╭─ RECORDS SUPPLIED
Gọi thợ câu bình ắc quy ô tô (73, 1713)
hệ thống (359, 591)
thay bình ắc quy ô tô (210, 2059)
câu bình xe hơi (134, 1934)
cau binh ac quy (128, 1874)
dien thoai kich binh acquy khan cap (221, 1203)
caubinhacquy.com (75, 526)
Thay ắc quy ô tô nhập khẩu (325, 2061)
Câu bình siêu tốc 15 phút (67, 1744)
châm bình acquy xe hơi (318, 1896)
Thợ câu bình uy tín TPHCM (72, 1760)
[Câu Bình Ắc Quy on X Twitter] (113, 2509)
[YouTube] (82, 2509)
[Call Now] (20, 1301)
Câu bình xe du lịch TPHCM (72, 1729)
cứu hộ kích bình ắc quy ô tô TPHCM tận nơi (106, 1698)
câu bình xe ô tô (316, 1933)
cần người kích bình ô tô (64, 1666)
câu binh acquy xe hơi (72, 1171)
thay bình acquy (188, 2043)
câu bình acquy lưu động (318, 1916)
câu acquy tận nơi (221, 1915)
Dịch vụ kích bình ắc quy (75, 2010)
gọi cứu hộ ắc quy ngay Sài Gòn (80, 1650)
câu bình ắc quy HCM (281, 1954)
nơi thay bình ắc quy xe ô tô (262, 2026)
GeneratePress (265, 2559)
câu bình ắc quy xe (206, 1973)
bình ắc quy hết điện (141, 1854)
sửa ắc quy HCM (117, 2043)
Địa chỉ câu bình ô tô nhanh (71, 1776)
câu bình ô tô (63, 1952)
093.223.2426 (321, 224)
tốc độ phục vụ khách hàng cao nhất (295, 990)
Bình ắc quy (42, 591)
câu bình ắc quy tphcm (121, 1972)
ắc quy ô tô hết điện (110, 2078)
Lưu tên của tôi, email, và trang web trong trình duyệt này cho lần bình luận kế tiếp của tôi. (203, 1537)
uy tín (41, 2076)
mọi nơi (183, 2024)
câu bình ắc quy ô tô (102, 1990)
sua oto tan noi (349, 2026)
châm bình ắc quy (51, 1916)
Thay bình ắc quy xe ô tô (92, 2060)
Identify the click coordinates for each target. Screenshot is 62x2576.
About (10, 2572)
╰─
_WORK INSTRUCTIONS_:
Your answer must be an exact transcription of the lines from the one containing "câu bình ắc quy xe (206, 1973)" through the last line of the records above, and nothing else.

_RESULT OF THIS EXERCISE_:
câu bình ắc quy xe (206, 1973)
bình ắc quy hết điện (141, 1854)
sửa ắc quy HCM (117, 2043)
Địa chỉ câu bình ô tô nhanh (71, 1776)
câu bình ô tô (63, 1952)
093.223.2426 (321, 224)
tốc độ phục vụ khách hàng cao nhất (295, 990)
Bình ắc quy (42, 591)
câu bình ắc quy tphcm (121, 1972)
ắc quy ô tô hết điện (110, 2078)
Lưu tên của tôi, email, và trang web trong trình duyệt này cho lần bình luận kế tiếp của tôi. (203, 1537)
uy tín (41, 2076)
mọi nơi (183, 2024)
câu bình ắc quy ô tô (102, 1990)
sua oto tan noi (349, 2026)
châm bình ắc quy (51, 1916)
Thay bình ắc quy xe ô tô (92, 2060)
Identify the click coordinates for each target. Screenshot is 62x2576.
About (10, 2572)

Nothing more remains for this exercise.